Zusätzlich muss man bedenken, wie wenig transparent Zertifikate oft gestaltet sind, in Hinblick auf Funktionsweise, Struktur und Kosten. Insgesamt ist der Kosten-Nutzen-Aspekt oft nicht überzeugend. Es lohnt sich deshalb, nach alternativen Anlagemöglichkeiten Ausschau zu halten, deren Kosten geringer sind. Als Beispiel seien hier die so genannten ETFs (börsengehandelte Indexfonds) genannt.

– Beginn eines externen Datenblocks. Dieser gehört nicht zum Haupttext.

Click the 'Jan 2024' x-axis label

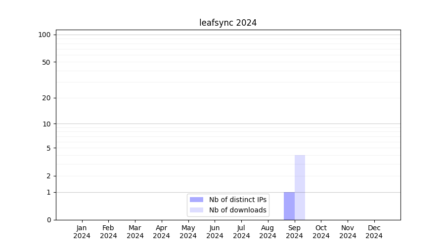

Sollten Sie trotz dieser Nachteile in Erwägung ziehen, ein Zertifikat zu kaufen, beachten Sie bitte einige Grundsätze:

Auch bei Zertifikaten Grundregeln beachten

  • Streuen Sie Ihr Kapital immer breit über verschiedene für Sie geeignete Produktklassen.
  • Je einfacher die Struktur, desto verständlicher ist ein Zertifikat - und desto fairer ist in der Regel auch der Preis. Denn nur bei einfachen und standardisierten Produkten können Sie als Anleger die Preise verschiedener Zertifikate miteinander vergleichen. Kaufen Sie daher möglichst keine exotischen Zertifikate. Die einfachste Struktur haben Lineare Zertifikate, da sie nur eins zu eins einen Basiswert nachbilden. Auch Discountzertifikate sind relativ stark standardisierte Produkte.
  • Wenn Sie sich nicht mit dem Basiswert (also z. B. der Aktie oder dem Rohstoff) auseinandersetzen möchten, sollten Sie auch von einem Zertifikat die Finger lassen, das sich auf diesen Basiswert bezieht.
  • Das Emittentenrisiko lässt sich zwar nicht ausschalten, andere Risiken jedoch schon. Garantiezertifikate bzw. Kapitalschutzzertifikate garantieren zumindest die Rückzahlung des Einsatzes am Laufzeitende (manche jedoch auch weniger, beachten Sie den Emissionsprospekt!). Diese Garantien sind aber oft auch nur gegen höhere (versteckte) Gebühren zu haben, was die Produkte aus Renditegesichtspunkten unattraktiv machen kann. Außerdem sollten Sie beachten: Eine Garantie ist immer nur so gut wie der Garantiegeber.
  • Wenn Sie unter Umständen schnell an Ihr Geld müssen, sind auch bei Garantieprodukten vielleicht Verluste in Kauf zu nehmen, weil das Zertifikat über die Börse verkauft werden muss.